2. The battery pack vibration tool structure according to claim 1, wherein at least three cross beams (120) are provided, and a plurality of the cross beams (120) are arranged at intervals along the second direction.

3. The battery pack vibration tool structure according to claim 2, wherein a longitudinal beam (140) is arranged between two adjacent cross beams (120), the length of the longitudinal beam (140) extends towards the second direction, and two ends of the longitudinal beam (140) are fixedly connected with the two adjacent cross beams (120) respectively.

4. A battery pack vibration tool structure according to claim 3, wherein connecting cross plates (141) are arranged at two ends of the longitudinal beam (140), and the connecting cross plates (141) are attached to the cross beam (120) and fixedly connected with the cross beam (120).

5. The battery pack vibration tooling structure according to claim 4, wherein a plurality of stringers (140) arranged along the second direction are provided between two adjacent crossbeams (120).

6. The battery pack vibration tool structure according to claim 4, wherein two support bases (110) are symmetrically arranged, the support bases (110) comprise a connecting portion (112) and a fixing portion (111), the connecting portion (112) and the fixing portion (111) are fixedly connected, and the cross beam (120) is fixedly connected with the connecting portion (112) and the fixing portion (111);

The fixing part (111) is positioned on one side, close to the inside of the accommodating space, of the connecting part (112) along the first direction, and the fixing hole (130) is formed in the fixing part (111) along the third direction so as to be fixedly connected with the battery pack; the connecting part (112) is provided with a connecting hole (113) along the third direction so as to be fixedly connected with the vibrating table.

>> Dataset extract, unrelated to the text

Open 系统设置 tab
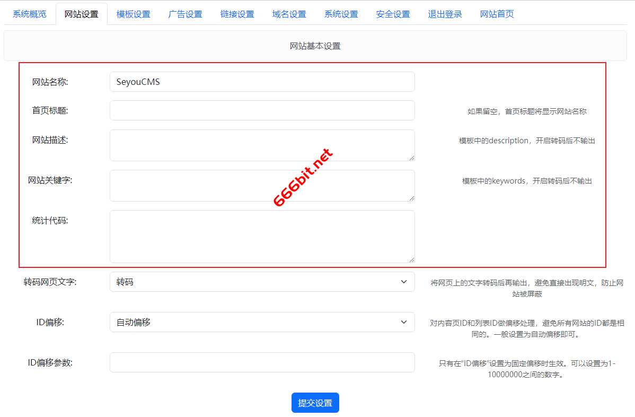This screenshot has width=635, height=417. click(x=341, y=14)
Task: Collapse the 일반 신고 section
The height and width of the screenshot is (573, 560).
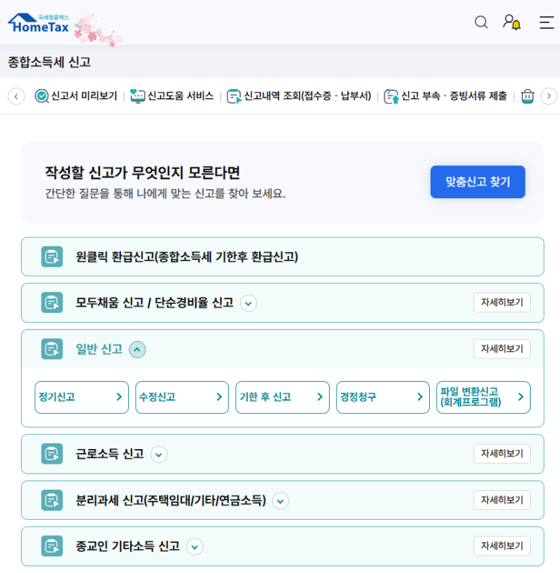Action: coord(137,349)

7. The battery pack vibration tooling structure according to claim 6, wherein the connecting holes (113) on the connecting portion (112) are arranged in two rows, the connecting holes (113) in two rows are arranged at intervals along the first direction, and the plurality of connecting holes (113) in each row are arranged at intervals along the second direction.

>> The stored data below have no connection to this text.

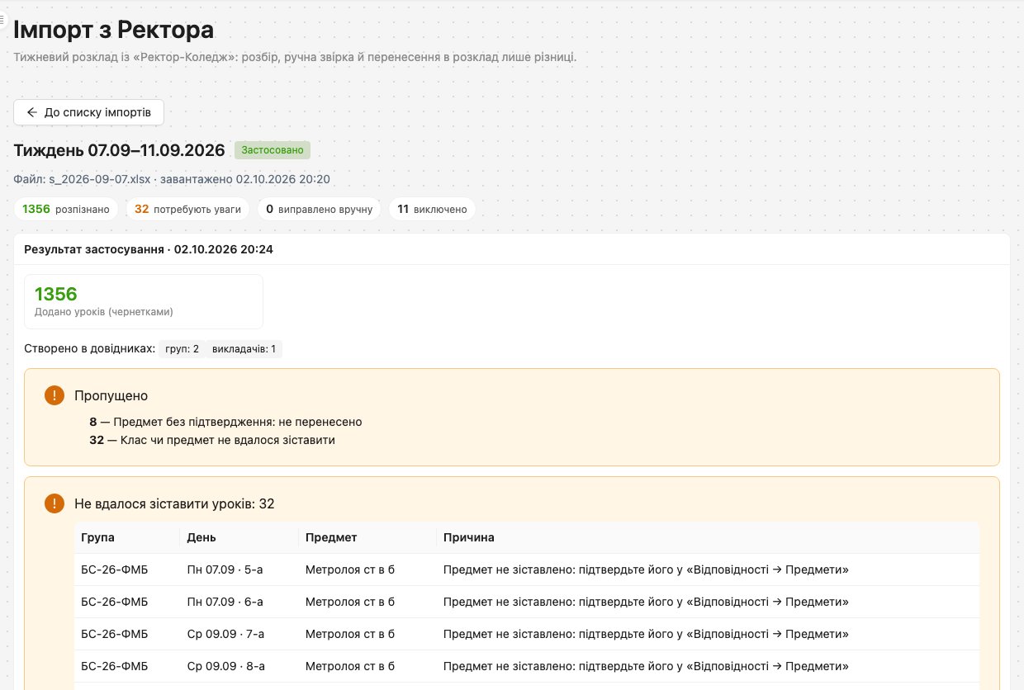Click the "Додано уроків (чернетками)" stat card

(144, 301)
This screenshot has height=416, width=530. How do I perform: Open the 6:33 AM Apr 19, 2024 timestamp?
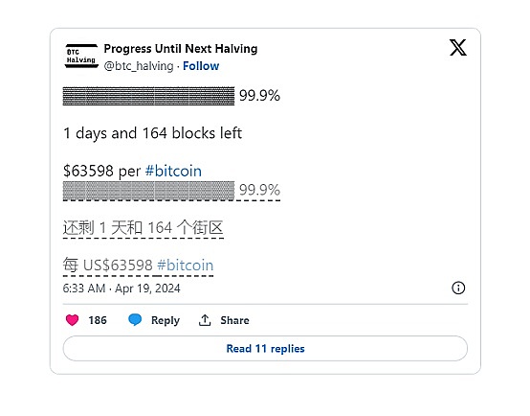pos(121,289)
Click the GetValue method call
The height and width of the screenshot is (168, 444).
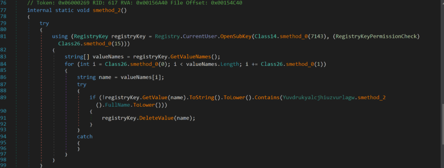click(x=155, y=97)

8. The battery pack vibration tool structure according to claim 7, wherein an L-shaped weight-reducing groove (114) is formed in one side of the connecting portion (112) away from the connecting portion (112).

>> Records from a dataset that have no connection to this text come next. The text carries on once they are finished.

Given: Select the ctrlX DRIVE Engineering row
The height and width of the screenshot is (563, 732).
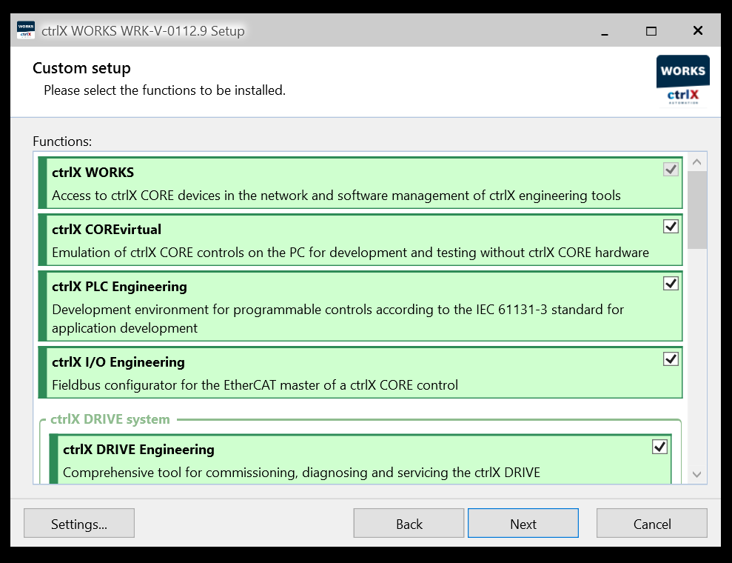Looking at the screenshot, I should (360, 459).
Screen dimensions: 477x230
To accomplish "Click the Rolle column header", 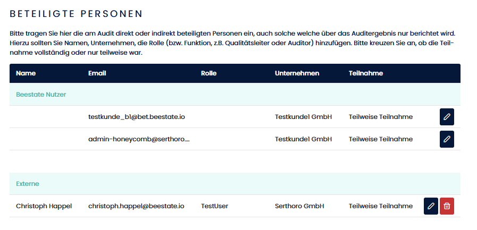I will [208, 73].
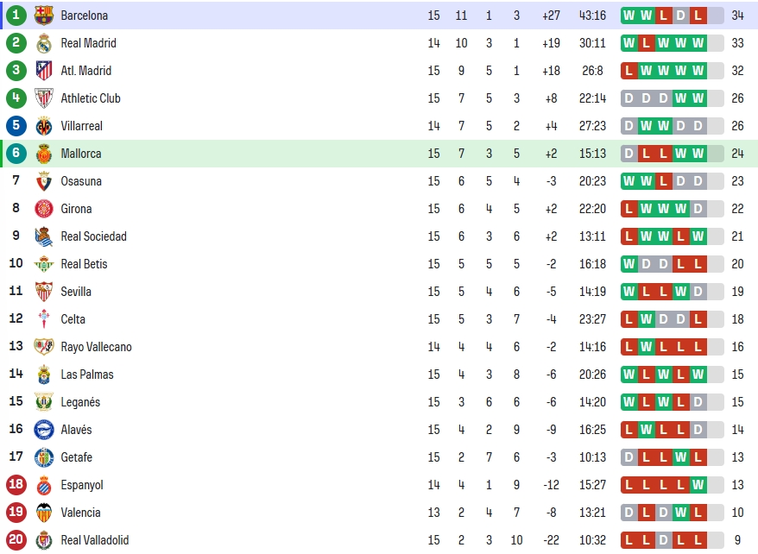This screenshot has height=554, width=758.
Task: Click Girona's first red L form badge
Action: 629,209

9. The battery pack vibration tooling structure according to claim 8, wherein a plurality of rib plates (115) are arranged in the weight-reducing groove (114), and the plurality of rib plates (115) are arranged at intervals along the first direction.

10. The battery pack vibration tool structure according to claim 8, wherein one of the two rows of connection holes (113) is arranged at the bottom of the weight-reducing groove (114), and the upper end surface of the other row of connection holes (113) close to the accommodating space is flush with the upper end surface of the fixing portion (111).